++++ Supplied material ++++

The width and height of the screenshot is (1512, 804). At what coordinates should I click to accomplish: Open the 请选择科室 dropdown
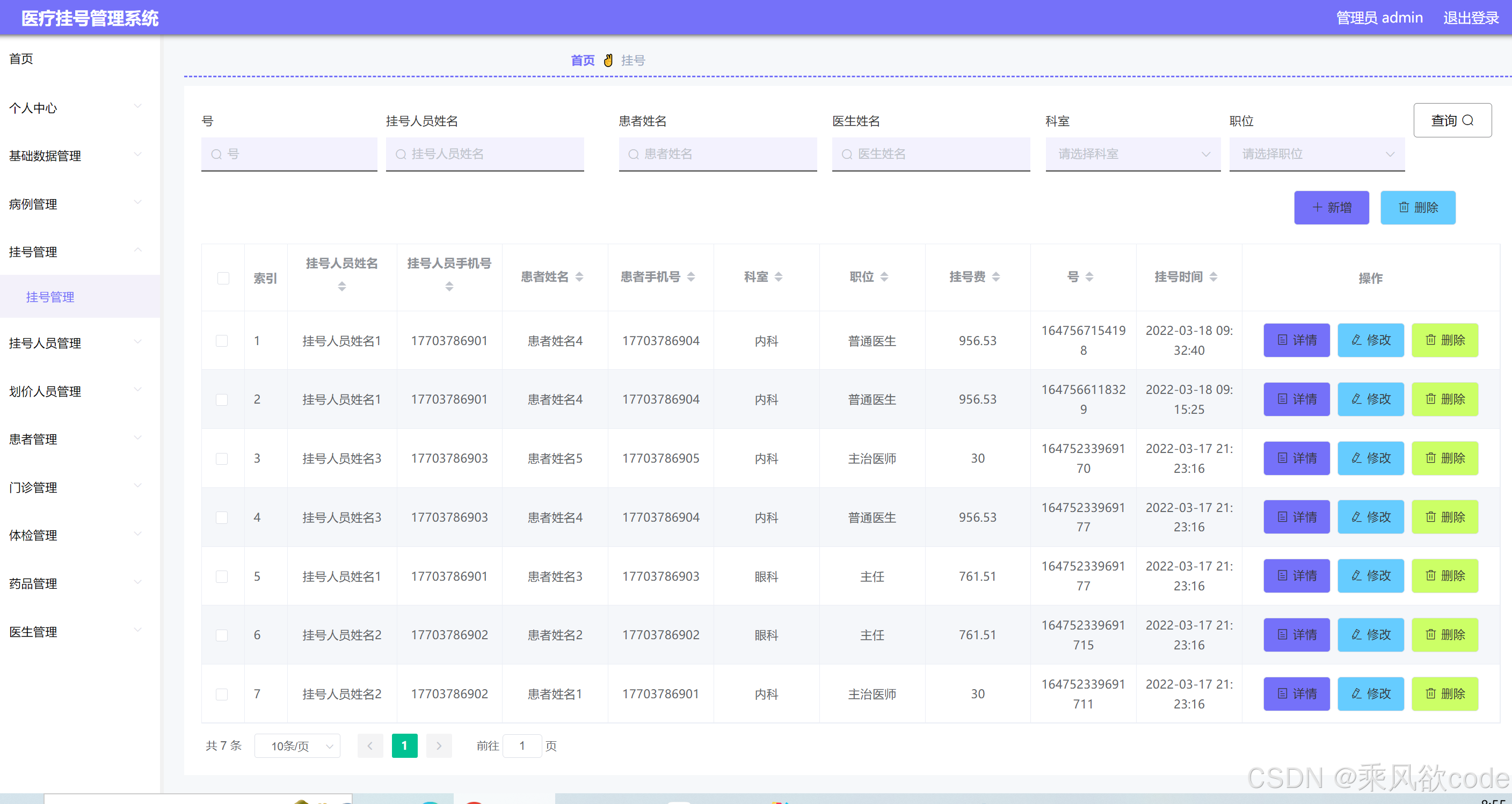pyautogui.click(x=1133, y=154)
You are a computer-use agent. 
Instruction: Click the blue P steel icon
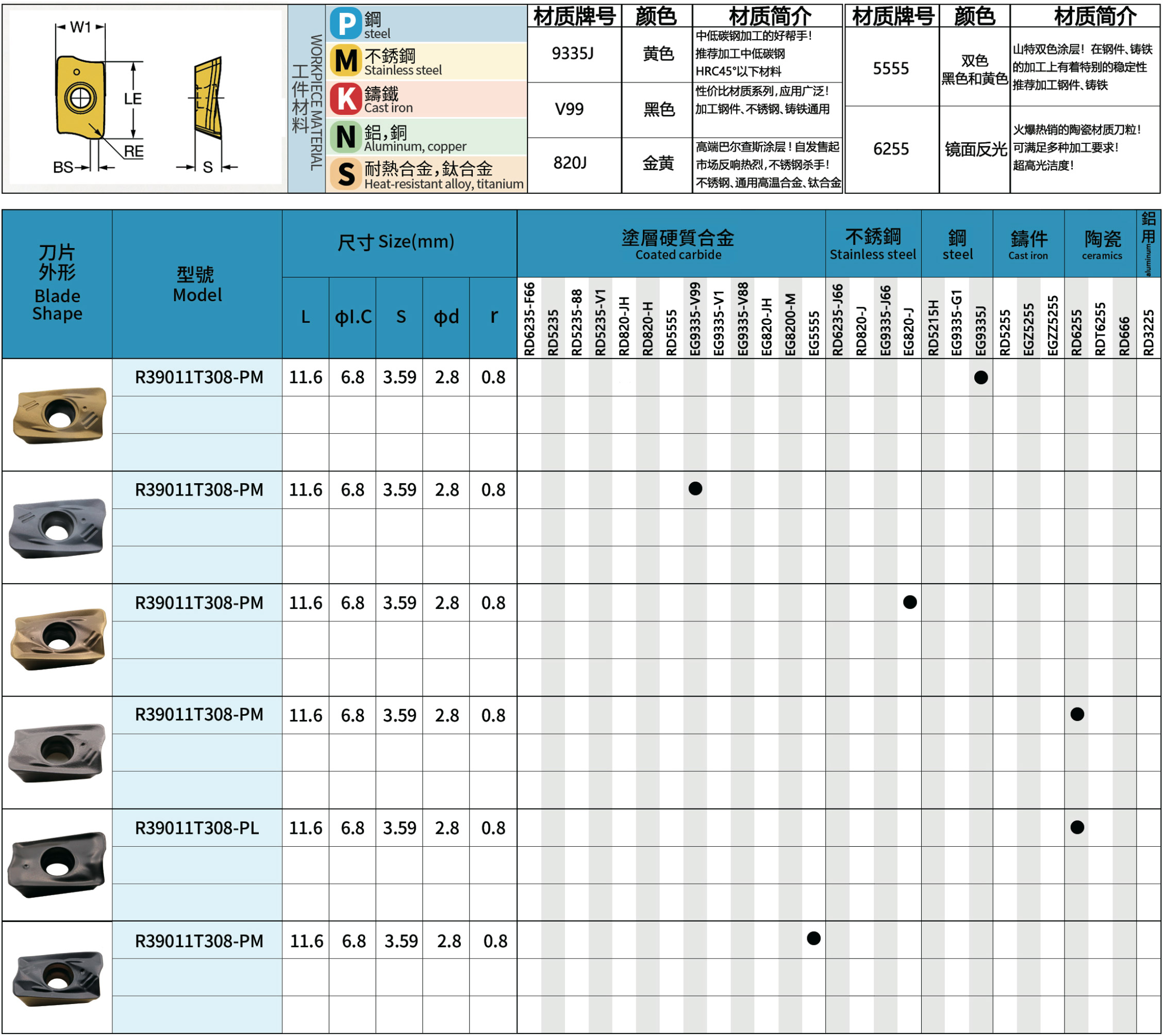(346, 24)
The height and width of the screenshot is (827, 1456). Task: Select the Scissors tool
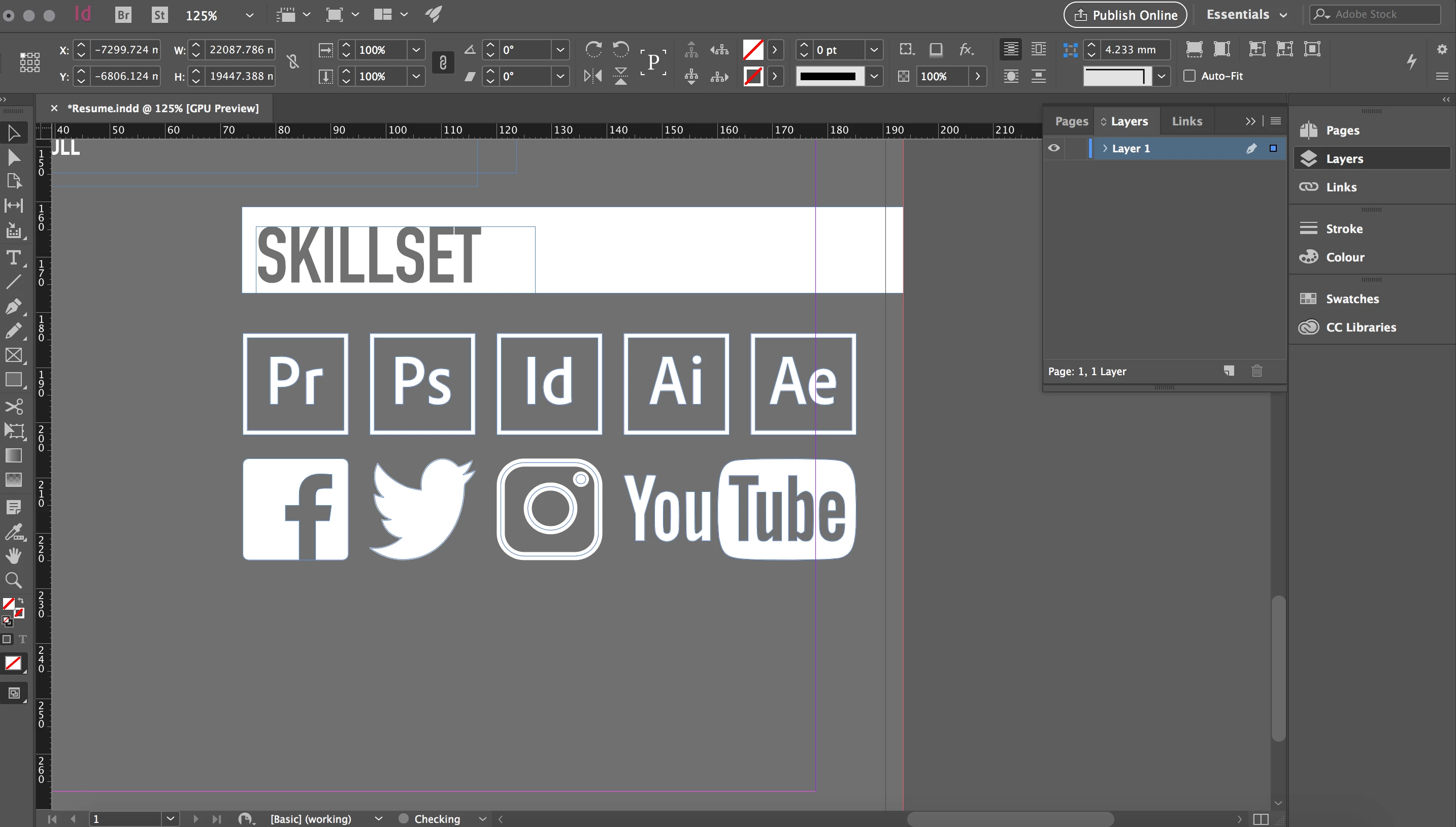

++++

→ What the exercise asks
Retype the listing exactly. Skip every picture.

→ Result for this task
The width and height of the screenshot is (1512, 804). At what coordinates should I click to accomplish: Open the 请选择科室 dropdown
pyautogui.click(x=1133, y=154)
You are a computer-use agent. 
Instruction: Click the blue P steel icon
(346, 24)
The height and width of the screenshot is (827, 1456). Task: Select the Scissors tool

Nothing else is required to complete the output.